Consultant - Revenue Integrity

Job description

Opportunity for a team player who understands medical terminology and has experience in the coding, charge entry and CDM environment. Must be organized and preferably possess CPC certification and/or other coding credentials/clinical/revenue cycle expertise. The ideal candidate is a problem-solver, taking on challenges independently with a strong attention to detail, who enjoys working in a collaborative and team-based environment.

Responsibilities

  • Conducts prospective and retrospective documentation, coding and billing reviews for the purpose of identifying revenue capture opportunities as well as potential compliance risks, attentive to NCD’s, LCD’s and any applicable CMS or managed care payer guidelines.

  • Applies knowledge of Official Coding Guidelines for ICD-10-CM and ICD-10-PCS, Coding Clinic and CPT Assistant to various coding situations.

  • Conducts reviews to assess the accuracy of CDM for services requiring CPT/HCPCS codes, to include compliance with governmental guidelines and regulations.

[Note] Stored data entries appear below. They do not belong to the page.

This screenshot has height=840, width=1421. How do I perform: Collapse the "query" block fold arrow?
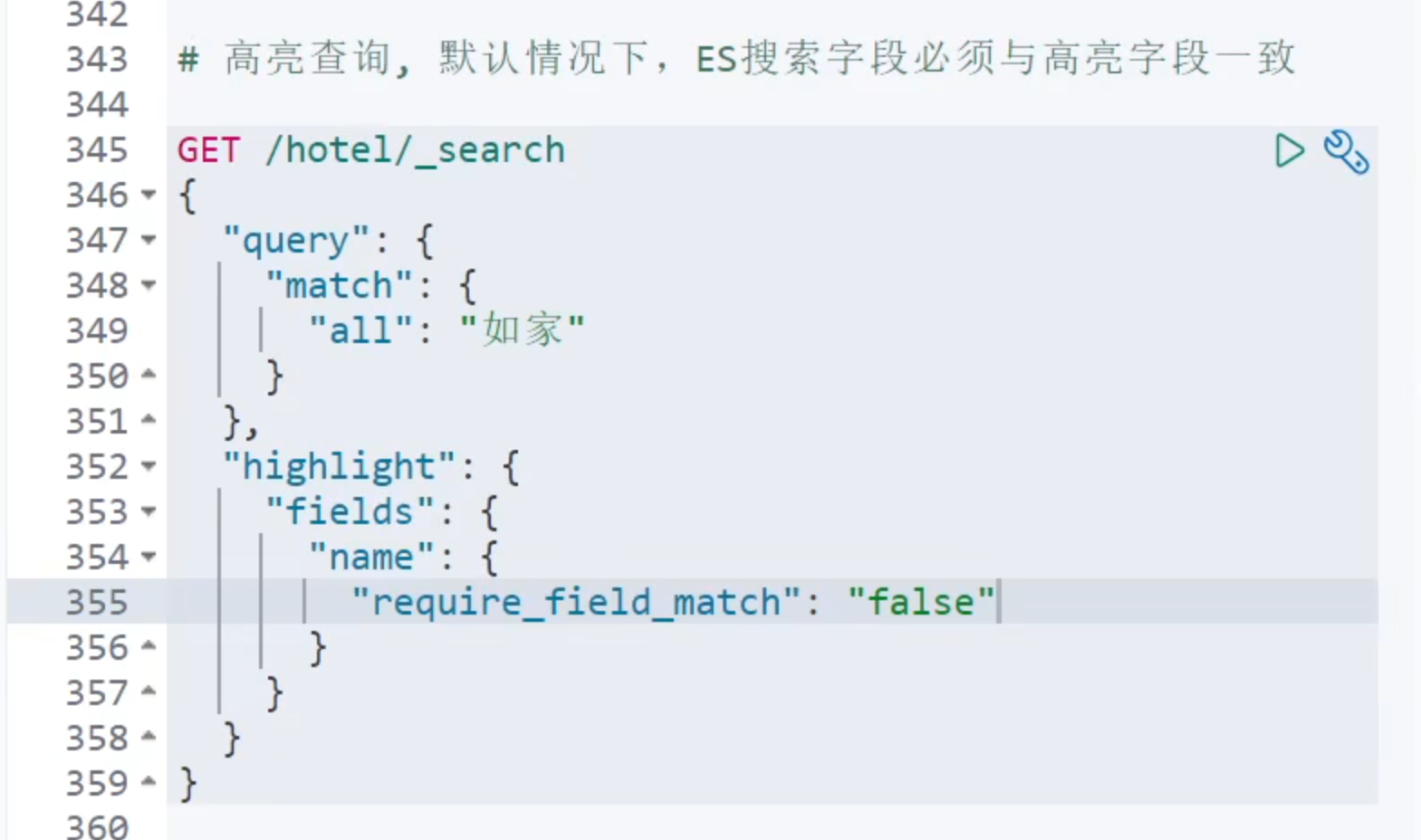click(x=149, y=240)
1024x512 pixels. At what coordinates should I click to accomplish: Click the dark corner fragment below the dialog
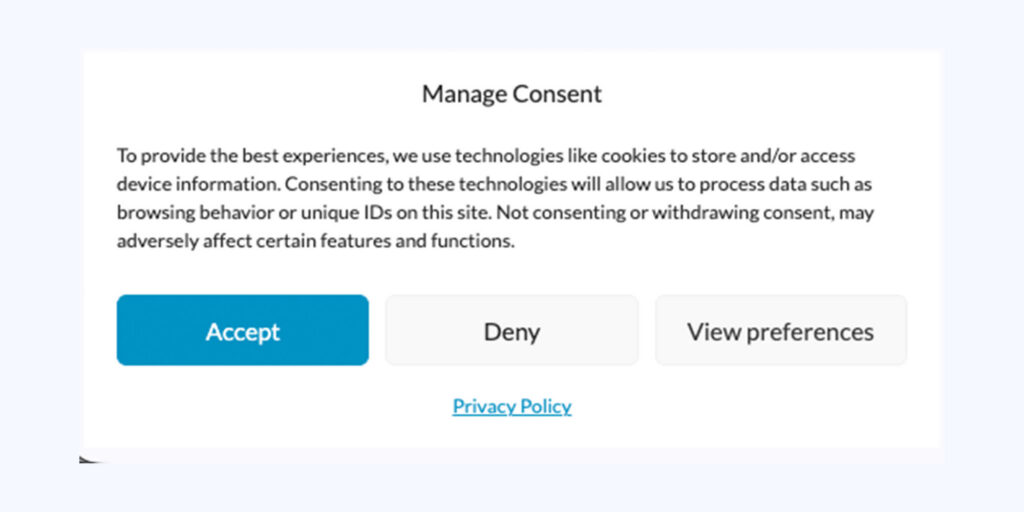point(89,460)
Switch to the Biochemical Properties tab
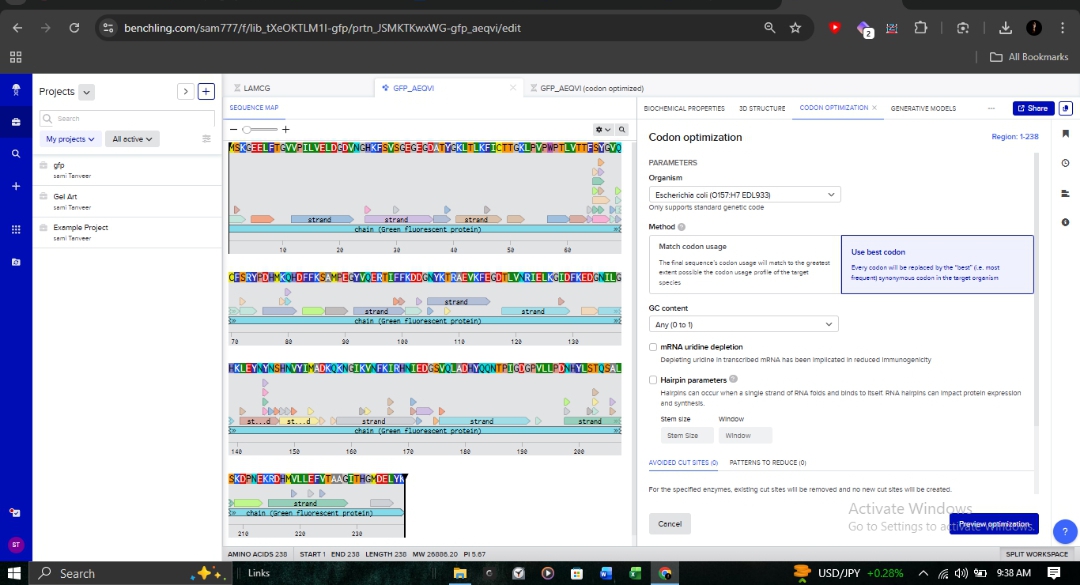 [684, 108]
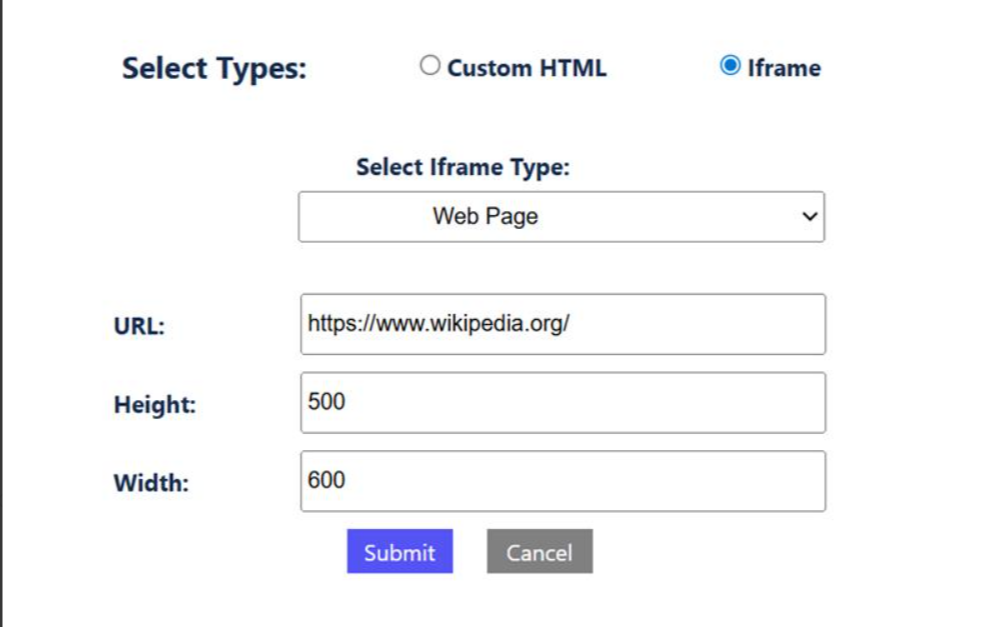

  • Evaluates claim edits for coding and billing deficiencies.

  • Prepares accurate and thorough work papers and audit documentation to support findings.

  • Assists with the development of education material for clients on documentation and coding opportunities, to include practitioners, clinical staff, allied health professionals and coders.

Qualifications

  • Associate degree, Bachelor’s degree preferred.

  • Minimum of 5+ years of facility and/or professional auditing/coding experience with CPT, ICD-10, HCPCS and Modifier Coding.

  • Knowledge of anatomy, physiology and medical terminology commensurate with the ability to correctly code various types of services and diagnoses.

  • Working knowledge of provider billing guidelines, payer reimbursement policies and contracts, medical necessity criteria, and applicable industry-based standards.

  • Certified Procedural Coder (CPC) or Certified Outpatient Coding (COC) or Certified Coding Specialist (CCS), or Certified Coding Associate (CCA) by the American Health Information Management Association (AHIMA)

  • Proficient in Microsoft Office Suite including Word, Excel and e-mail application.

  • Ability to communicate effectively with managers, clients and team members.

  • Demonstrates independent judgment, discretion, and decision-making abilities.